§ **TO DO**:
Present the data once more in exactly its original form.

§ **RECORDS FOR THIS TASK**:
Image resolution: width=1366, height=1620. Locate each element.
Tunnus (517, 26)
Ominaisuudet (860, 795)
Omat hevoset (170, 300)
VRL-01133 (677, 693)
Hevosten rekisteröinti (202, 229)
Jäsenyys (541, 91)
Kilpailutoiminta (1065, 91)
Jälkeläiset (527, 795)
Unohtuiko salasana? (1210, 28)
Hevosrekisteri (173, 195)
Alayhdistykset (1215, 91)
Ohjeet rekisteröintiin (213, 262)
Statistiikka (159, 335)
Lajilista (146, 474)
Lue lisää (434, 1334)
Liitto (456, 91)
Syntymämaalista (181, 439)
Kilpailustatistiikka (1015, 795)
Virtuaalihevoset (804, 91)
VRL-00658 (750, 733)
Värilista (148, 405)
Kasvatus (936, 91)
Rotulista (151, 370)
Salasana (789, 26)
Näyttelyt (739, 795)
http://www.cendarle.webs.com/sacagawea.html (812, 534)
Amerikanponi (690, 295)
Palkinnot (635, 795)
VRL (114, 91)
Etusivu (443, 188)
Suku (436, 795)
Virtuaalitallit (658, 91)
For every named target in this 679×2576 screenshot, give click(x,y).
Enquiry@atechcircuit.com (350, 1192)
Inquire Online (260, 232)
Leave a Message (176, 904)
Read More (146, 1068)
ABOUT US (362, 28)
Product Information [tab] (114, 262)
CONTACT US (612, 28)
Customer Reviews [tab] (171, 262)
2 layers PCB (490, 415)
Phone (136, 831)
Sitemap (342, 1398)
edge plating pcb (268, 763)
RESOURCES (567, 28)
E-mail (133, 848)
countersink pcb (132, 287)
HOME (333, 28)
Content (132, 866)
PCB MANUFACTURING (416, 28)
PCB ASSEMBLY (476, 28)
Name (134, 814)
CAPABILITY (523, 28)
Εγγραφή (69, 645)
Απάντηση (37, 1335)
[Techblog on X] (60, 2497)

§ **TASK RESULT**:
Image resolution: width=1366, height=1620. Locate each element.
Tunnus (517, 26)
Ominaisuudet (860, 795)
Omat hevoset (170, 300)
VRL-01133 (677, 693)
Hevosten rekisteröinti (202, 229)
Jäsenyys (541, 91)
Kilpailutoiminta (1065, 91)
Jälkeläiset (527, 795)
Unohtuiko salasana? (1210, 28)
Hevosrekisteri (173, 195)
Alayhdistykset (1215, 91)
Ohjeet rekisteröintiin (213, 262)
Statistiikka (159, 335)
Lajilista (146, 474)
Lue lisää (434, 1334)
Liitto (456, 91)
Syntymämaalista (181, 439)
Kilpailustatistiikka (1015, 795)
Virtuaalihevoset (804, 91)
VRL-00658 (750, 733)
Värilista (148, 405)
Kasvatus (936, 91)
Rotulista (151, 370)
Salasana (789, 26)
Näyttelyt (739, 795)
http://www.cendarle.webs.com/sacagawea.html (812, 534)
Amerikanponi (690, 295)
Palkinnot (635, 795)
VRL (114, 91)
Etusivu (443, 188)
Suku (436, 795)
Virtuaalitallit (658, 91)
For every named target in this 679×2576 screenshot, give click(x,y).
Enquiry@atechcircuit.com (350, 1192)
Inquire Online (260, 232)
Leave a Message (176, 904)
Read More (146, 1068)
ABOUT US (362, 28)
Product Information [tab] (114, 262)
CONTACT US (612, 28)
Customer Reviews [tab] (171, 262)
2 layers PCB (490, 415)
Phone (136, 831)
Sitemap (342, 1398)
edge plating pcb (268, 763)
RESOURCES (567, 28)
E-mail (133, 848)
countersink pcb (132, 287)
HOME (333, 28)
Content (132, 866)
PCB MANUFACTURING (416, 28)
PCB ASSEMBLY (476, 28)
Name (134, 814)
CAPABILITY (523, 28)
Εγγραφή (69, 645)
Απάντηση (37, 1335)
[Techblog on X] (60, 2497)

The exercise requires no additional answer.